* **SOAL LATIHAN 1**
Tuliskan kembali baris-baris data tanpa mengubah apa pun, mulai dari baris pertama data hingga baris yang memuat "Action: 247,521", termasuk kedua ujungnya.

SEORANG bocah dibawa ayahnya minum teh ke warung. Di dinding terpampang tarif minuman, “Teh Panas Rp2.000; Teh Dingin Rp3.000,”. Takut dimarah ayahnya karena harus membayar Rp3.000, gara-gara minumannya dingin, si bocah cepat-cepat meminum tehnya selagi panas. Justru karena itu ia ditegur ayahnya, "Awas lidahmu bisa nyonyot minum terlalu panas!"
Si bocah menunjuk tarif di dinding. "Oh, itu!" ayah terbahak, lantas menjelaskan maksudnya.
"Tapi ada juga ungkapan minum tehnya selagi panas bertujuan positif!" sela pemilik warung. "Contohnya Menkumham baru Amir Syamsuddin dan wakilnya Denny Indrayana yang menetapkan kebijakan moratorium remisi—pengurangan hukuman—bagi koruptor dan teroris, dilakukan selagi teh masih panas—warga sedang menunggu apa yang mereka lakukan setelah dilantik!"

* **SOAL LATIHAN 2**
Lanjutkan tulisan tentang teh panas dan kebijakan moratorium remisi ini setelah kalimat terakhirnya.

[Entri teks dan lokasi item]
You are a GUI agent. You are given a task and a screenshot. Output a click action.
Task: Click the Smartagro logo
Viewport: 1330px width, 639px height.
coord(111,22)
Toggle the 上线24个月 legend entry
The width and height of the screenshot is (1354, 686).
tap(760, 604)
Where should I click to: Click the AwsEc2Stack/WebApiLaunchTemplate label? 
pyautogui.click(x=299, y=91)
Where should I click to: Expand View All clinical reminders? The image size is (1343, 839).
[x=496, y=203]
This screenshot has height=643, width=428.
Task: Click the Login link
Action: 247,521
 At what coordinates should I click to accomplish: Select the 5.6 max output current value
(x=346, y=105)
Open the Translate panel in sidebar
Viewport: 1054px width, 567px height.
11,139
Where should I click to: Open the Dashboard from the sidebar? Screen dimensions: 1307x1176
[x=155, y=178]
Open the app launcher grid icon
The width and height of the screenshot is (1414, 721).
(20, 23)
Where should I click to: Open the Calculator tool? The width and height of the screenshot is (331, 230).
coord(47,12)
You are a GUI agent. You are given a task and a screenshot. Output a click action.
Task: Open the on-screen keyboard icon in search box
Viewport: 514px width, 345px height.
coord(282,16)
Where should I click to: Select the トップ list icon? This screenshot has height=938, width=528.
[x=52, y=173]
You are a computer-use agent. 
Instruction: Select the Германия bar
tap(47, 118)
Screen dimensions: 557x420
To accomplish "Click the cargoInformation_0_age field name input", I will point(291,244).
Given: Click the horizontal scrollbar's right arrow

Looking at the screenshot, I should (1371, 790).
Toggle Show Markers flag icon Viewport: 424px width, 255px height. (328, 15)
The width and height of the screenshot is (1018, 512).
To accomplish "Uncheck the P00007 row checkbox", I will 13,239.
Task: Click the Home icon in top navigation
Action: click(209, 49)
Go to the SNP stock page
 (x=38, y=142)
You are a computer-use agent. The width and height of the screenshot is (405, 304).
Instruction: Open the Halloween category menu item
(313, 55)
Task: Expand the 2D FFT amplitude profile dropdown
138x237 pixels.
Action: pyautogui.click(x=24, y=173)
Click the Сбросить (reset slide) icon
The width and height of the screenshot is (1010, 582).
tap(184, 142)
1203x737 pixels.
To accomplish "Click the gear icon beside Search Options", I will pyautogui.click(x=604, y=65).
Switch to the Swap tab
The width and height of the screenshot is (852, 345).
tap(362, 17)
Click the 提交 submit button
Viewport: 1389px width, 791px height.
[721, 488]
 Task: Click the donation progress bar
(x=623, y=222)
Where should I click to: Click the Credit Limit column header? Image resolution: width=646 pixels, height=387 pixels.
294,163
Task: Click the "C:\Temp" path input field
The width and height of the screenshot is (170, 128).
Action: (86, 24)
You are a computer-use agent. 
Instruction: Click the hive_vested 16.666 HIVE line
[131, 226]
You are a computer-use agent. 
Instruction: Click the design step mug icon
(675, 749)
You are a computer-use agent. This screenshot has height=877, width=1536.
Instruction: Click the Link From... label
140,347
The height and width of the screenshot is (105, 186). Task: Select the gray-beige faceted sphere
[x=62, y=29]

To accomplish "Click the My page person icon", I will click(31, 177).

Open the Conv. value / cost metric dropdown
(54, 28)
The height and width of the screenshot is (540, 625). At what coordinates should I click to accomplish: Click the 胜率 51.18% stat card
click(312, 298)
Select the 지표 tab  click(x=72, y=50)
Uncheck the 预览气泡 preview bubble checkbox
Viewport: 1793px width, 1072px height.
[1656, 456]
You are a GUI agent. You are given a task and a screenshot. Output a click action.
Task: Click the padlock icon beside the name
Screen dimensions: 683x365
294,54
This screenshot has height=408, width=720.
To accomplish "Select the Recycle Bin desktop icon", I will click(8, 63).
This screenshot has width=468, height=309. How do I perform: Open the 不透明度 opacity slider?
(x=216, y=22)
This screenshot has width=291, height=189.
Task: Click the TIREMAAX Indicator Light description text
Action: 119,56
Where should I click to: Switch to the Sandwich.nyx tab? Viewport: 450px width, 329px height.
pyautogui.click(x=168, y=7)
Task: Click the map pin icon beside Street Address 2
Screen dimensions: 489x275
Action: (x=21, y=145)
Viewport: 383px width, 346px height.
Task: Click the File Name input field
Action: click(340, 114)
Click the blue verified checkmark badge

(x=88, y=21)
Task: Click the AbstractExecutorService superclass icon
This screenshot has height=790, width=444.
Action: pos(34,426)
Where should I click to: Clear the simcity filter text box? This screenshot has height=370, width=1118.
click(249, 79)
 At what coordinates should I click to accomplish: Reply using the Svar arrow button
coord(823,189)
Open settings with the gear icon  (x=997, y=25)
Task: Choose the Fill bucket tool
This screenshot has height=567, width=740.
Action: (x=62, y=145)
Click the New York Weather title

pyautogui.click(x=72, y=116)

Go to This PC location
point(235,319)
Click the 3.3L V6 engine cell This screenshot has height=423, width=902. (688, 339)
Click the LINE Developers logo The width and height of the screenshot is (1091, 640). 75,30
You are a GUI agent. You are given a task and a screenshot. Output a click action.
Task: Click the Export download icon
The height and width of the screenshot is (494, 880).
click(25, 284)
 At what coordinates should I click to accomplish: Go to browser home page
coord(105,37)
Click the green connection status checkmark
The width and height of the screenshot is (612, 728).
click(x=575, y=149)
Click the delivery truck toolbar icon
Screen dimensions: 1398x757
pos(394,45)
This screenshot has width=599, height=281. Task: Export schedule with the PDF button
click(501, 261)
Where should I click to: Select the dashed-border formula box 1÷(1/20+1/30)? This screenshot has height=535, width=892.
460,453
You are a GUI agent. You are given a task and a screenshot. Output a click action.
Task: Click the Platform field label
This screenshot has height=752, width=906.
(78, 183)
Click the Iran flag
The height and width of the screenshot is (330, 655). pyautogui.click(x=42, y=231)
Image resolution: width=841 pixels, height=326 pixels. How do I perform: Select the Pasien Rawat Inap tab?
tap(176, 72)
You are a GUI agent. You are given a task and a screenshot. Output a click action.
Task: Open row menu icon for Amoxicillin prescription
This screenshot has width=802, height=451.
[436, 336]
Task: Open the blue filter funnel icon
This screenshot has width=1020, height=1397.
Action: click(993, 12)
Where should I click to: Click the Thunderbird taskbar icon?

* **JAWABAN YANG DIHARAPKAN 1**
You are a GUI agent. You are given a task and a screenshot. Output a click action.
Task: Click the Smartagro logo
Viewport: 1330px width, 639px height.
coord(111,22)
Toggle the 上线24个月 legend entry
The width and height of the screenshot is (1354, 686).
tap(760, 604)
Where should I click to: Click the AwsEc2Stack/WebApiLaunchTemplate label? 
pyautogui.click(x=299, y=91)
Where should I click to: Expand View All clinical reminders? The image size is (1343, 839).
[x=496, y=203]
This screenshot has height=643, width=428.
Task: Click the Login link
Action: 247,521

* **JAWABAN YANG DIHARAPKAN 2**
"Kalau pengganti Menkumham relatif lebih mudah minum teh selagi panas, karena banyak langkah menkumham lama yang kurang populer!" timpal ayah. "Salah satunya ketika tim antimafia hukum kepresidenan menemukan 'istana' di LP Pondok Bambu, seharusnya Kepala LP-nya dipecat, tapi diserahkan pada tindakan atasannya—yang akhirnya ternyata cuma dimutasi!"
"Menteri di pos baru yang agak sulit minum teh selagi panas dari langkah kurang populer menteri yang digantikannya, mungkin Mentamben!" tukas pemilik warung. "Karena mentamben lama terlalu gigih hingga tak henti mencanangkan program negosiasi ulang bagi hasil kontrak pertambangan asing yang kurang adil bagi pihak Indonesia, hingga meresahkan investor! Kalau kasus itu dipungut oleh menteri penggantinya dan diputar-balik untuk menenteramkan investor, malah bisa meresahkan rakyat luas!"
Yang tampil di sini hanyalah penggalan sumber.